Анна Николаевна потянула сонетку.
— Вам принесут пиджак Николая Григорьевича. Скроете ваше «неприличие». И почему вы не явились к началу спектакля?
— Боялся, — с детской искренностью ответил композитор.
— Напрасно, все очень хорошо идет, — сказала Анна Николаевна.
— А что Николай? — спросил Бухонев.
— Заснул… Не тревожьте его. Он волновался не меньше вашего.
— Я, наверное, тоже засну, — поведал композитор.
— Вот и хорошо. А теперь — молчите. — Анна Николаевна повернулась наконец ко мне. — Вы мой герой, Трофим Васильевич, — сказала она. — Бухонев имеет обыкновение переодеваться так, чтобы его никто не узнавал. В этом отношении он чрезвычайно ловок.
— Старая театральная школа, — подал голос Бухонев.
— Вам было велено молчать, старый вы ребенок, — сказала Анна Николаевна. Слышно было, как Бухонев хихикнул. Анна Николаевна снова обратилась ко мне. — Он испытывает такое волнение, что является на свои спектакли инкогнито.
— Однажды я переоделся женщиной, — сказал непослушный Бухонев. — И никто меня не признал.
— Да, и вас пытались вывести, потому что вы вели себя непотребно, — напомнила Анна Николаевна. — Приставали к мужчинам. Как можно!.. Даже в газете потом напечатали.
— Люди искусства должны распространять вокруг себя скандалы, — заявил Бухонев.
— Трофим Васильевич, я вам благодарна и… Но как вы догадались?
— Когда господин Бухонев начал поносить Николая Григорьевича последними словами, — сказал я, — он делал это не как посторонний, а как близкий друг. Это… ощущалось.
— Я поносил его с любовью, сукиного сына, — сказал Бухонев из темноты.
— Все, мое терпение лопнуло! — произнесла Анна Николаевна. — Молчать, молчать, молчать!
Пришла горничная с пиджаком и мешком для мусора, помогла Бухоневу переодеться, обтерла ему лицо одеколоном и вышла. Тут свет погас, и началось второе действие.

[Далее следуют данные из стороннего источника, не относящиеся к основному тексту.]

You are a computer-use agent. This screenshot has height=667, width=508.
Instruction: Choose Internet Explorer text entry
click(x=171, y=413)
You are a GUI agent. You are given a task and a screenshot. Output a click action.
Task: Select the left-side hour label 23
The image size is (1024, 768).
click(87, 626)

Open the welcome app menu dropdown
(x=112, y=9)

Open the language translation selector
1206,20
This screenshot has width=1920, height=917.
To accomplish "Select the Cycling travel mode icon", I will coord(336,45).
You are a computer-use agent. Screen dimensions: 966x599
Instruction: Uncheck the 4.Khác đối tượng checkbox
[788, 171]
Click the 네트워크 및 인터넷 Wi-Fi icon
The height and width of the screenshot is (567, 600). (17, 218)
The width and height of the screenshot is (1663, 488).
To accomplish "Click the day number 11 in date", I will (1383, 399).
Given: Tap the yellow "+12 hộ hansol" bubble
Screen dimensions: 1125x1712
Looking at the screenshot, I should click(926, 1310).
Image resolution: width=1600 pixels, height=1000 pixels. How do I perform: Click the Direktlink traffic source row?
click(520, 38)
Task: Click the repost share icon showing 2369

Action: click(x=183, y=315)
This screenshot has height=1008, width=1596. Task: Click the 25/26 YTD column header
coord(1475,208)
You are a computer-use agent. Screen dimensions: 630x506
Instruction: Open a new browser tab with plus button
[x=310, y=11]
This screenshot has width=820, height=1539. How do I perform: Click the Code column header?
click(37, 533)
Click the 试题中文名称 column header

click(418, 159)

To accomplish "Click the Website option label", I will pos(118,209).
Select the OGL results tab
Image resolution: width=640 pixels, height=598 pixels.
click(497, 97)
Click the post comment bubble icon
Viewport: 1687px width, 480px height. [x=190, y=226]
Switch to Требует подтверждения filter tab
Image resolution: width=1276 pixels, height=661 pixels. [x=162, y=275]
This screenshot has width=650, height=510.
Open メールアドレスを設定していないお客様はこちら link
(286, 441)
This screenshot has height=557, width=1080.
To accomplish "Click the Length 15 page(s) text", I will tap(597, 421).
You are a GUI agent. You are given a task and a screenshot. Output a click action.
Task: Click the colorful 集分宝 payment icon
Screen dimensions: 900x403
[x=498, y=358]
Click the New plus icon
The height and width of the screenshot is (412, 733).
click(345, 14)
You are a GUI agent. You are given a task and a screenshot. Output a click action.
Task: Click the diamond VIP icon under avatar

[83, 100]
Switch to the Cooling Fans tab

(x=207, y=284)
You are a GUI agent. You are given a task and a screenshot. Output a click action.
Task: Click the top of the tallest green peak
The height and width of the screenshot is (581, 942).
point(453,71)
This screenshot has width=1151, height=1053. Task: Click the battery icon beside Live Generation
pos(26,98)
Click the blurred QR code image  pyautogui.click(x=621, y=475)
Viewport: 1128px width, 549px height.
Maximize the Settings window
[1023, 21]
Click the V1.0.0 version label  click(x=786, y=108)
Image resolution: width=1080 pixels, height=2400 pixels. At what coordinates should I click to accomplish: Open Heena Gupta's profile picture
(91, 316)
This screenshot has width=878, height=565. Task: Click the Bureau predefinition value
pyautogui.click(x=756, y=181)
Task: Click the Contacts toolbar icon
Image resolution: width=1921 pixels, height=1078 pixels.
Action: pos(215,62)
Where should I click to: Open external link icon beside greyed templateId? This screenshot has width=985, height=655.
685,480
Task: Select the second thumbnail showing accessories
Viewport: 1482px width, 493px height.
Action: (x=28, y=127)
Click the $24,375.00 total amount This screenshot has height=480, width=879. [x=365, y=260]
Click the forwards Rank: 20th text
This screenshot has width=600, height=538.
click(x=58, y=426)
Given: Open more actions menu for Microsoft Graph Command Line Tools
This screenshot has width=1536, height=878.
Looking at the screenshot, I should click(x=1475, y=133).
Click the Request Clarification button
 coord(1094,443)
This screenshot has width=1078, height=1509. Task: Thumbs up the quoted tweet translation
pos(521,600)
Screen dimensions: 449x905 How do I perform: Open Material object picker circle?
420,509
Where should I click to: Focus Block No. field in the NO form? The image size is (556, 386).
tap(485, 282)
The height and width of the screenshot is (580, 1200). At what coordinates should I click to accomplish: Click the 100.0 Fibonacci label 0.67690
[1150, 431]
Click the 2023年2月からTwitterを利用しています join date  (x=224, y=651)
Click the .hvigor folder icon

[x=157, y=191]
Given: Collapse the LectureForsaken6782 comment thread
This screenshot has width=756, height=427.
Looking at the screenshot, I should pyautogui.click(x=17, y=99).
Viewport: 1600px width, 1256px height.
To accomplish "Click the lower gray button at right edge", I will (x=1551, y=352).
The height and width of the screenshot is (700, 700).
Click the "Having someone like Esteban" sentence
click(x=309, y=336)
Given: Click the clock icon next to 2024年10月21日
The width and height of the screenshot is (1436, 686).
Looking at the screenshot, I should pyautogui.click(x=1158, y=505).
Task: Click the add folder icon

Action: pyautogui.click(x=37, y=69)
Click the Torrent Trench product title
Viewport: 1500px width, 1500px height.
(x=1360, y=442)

Николай Григорьевич всхрапнул, и Анне Николаевне пришлось ударить отца веером по руке. Я слышал треск костяшек веера. Бухонев ворочался в кресле, сопел, то принимался вдруг напевать вслед за певцами, то мертво замолкал. Я повернулся к нему и показал кулак.
Перед финалом Бухонев ушел из ложи. Наверное, боялся, что композитора начнут вызывать на сцену.
При последних звуках финала, когда по сцене начали взад-вперед маршировать войска Фортинбраса и даже вывели настоящую лошадь, Скарятин наконец проснулся и разразился аплодисментами. Занавес опускали при общей овации. Николай Григорьевич плакал и говорил, что никогда еще не получал такого удовольствия от музыки. Я был избавлен от необходимости изобретать «осознанные комплименты», потому что Николай Григорьевич все сказал сам, а мне оставалось только кивать в знак полного согласия. Потом я поцеловал руку Анне Николаевне и вышел из театра совершенно оглушенный всем этим «Гамлетом».
Глава шестнадцатая
Утро выдалось белое, мягкое и светлое. Я пил кофе и смотрел бумаги, которые оставил мне Витольд: один из арендаторов просил отсрочки платежей в связи с рождением третьего ребенка, другой указывал на необходимость ремонта крыши арендованного у меня дома, которую, согласно договору, я обязан чинить за свой счет; ну и еще разное — по мелочи. К каждой бумаге была прикреплена небольшая записка, написанная рукой управляющего: в одних случаях он рекомендовал соглашаться, в других — идти на незначительные уступки или же категорически протестовать. В основном все решения были компромиссными, и меня это тоже устраивало.